"Não temos resposta nenhuma para dar. Simplesmente ignoramos (...). Garanto que não estragou a Páscoa de ninguém", disse sobre áudios a respeito de torturados pela ditadura o presidente do Superior Tribunal Militar. Nada mais impróprio do que fazer isso na Páscoa, data que lembra a tortura de um dissidente.
A cena, com um general fardado que preside uma corte judicial mesmo sem formação jurídica, é a epifania de que precisávamos para afirmar o que há muito deveria ter sido dito: a Justiça Militar deve ser abolida; os processos devem ficar a cargo da Justiça comum. Não é impossível, a Argentina fez isso em 2009.
Os áudios encontrados pelo professor Carlos Fico (UFRJ) provam a tortura. O que antes era "já é tempo de acabarmos de uma vez por todas com os métodos adotados por certos setores policiais" (STM, 1976) virou "simplesmente ignoramos" (STM, 2022). A prática continua viva nos porões de delegacias e prisões; e persiste na Justiça Militar a mesma estrutura do auge da ditadura.

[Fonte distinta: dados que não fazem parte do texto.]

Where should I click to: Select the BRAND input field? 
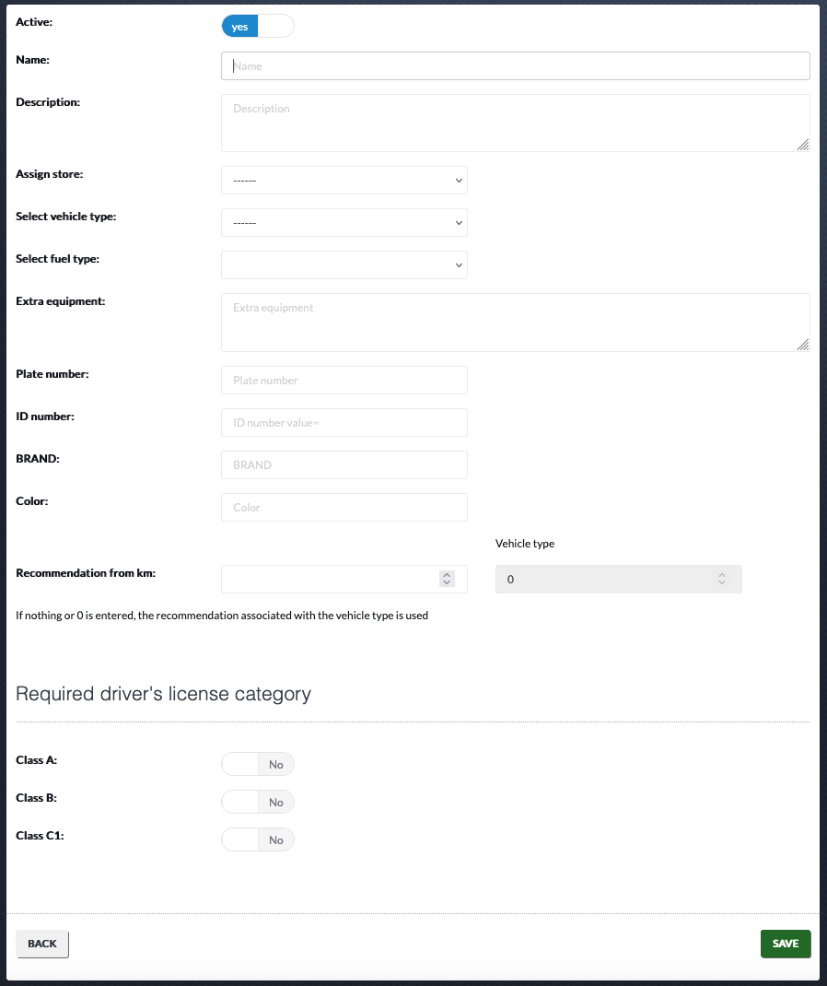(344, 464)
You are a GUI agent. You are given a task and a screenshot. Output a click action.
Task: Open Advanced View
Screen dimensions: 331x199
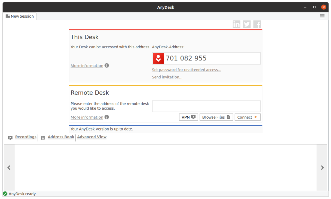92,137
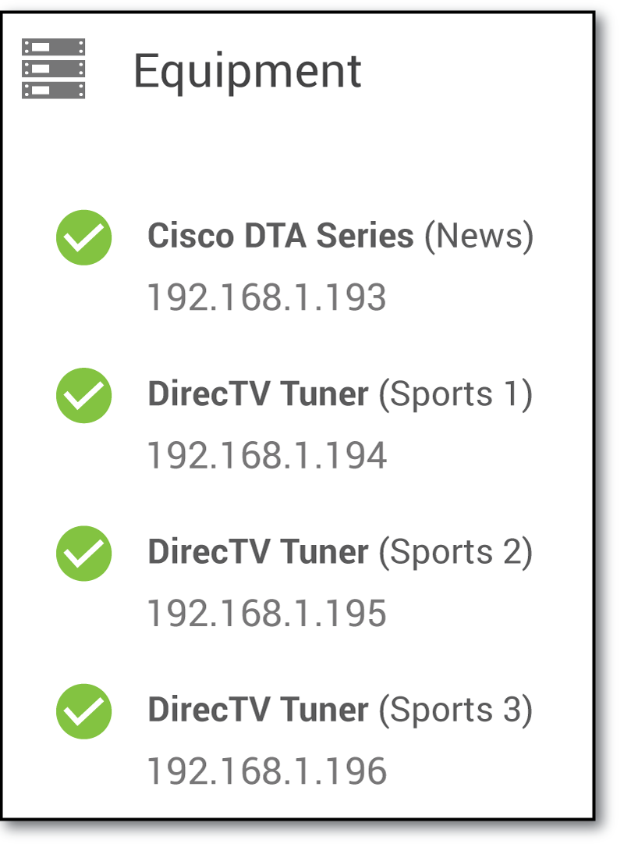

Países latino-americanos reformaram sua Justiça Militar, mas aqui ela foi expandida na última década. Lula submeteu ordenamentos (GLO) às Forças Armadas, Temer incluiu os crimes contra a vida de civis. O STF titubeia sobre o tema, ora em pauta.
Um tribunal deve ser independente da hierarquia militar. Quem julga? O que julgam? O presidente do STM defende que a justiça castrense julgue civis que "ofendam" as Forças Armadas. Sistemas Interamericano e da ONU já decretaram que justiça militar não deve lidar com violações de direitos humanos (ver caso Radilla Pacheco vs. México). Como julgam? O STM é uma excrecência autoritária: são 15 ministros, dos quais 10 são militares da ativa que não precisam ser juristas. Em dez anos, a corte puniu apenas um general.
A fala do presidente do STM hoje, em plena democracia, é mais desumana que os áudios dos ministros da corte na ditadura. A democracia chegou, mas a lama do autoritarismo está fardada e esbraveja impunemente.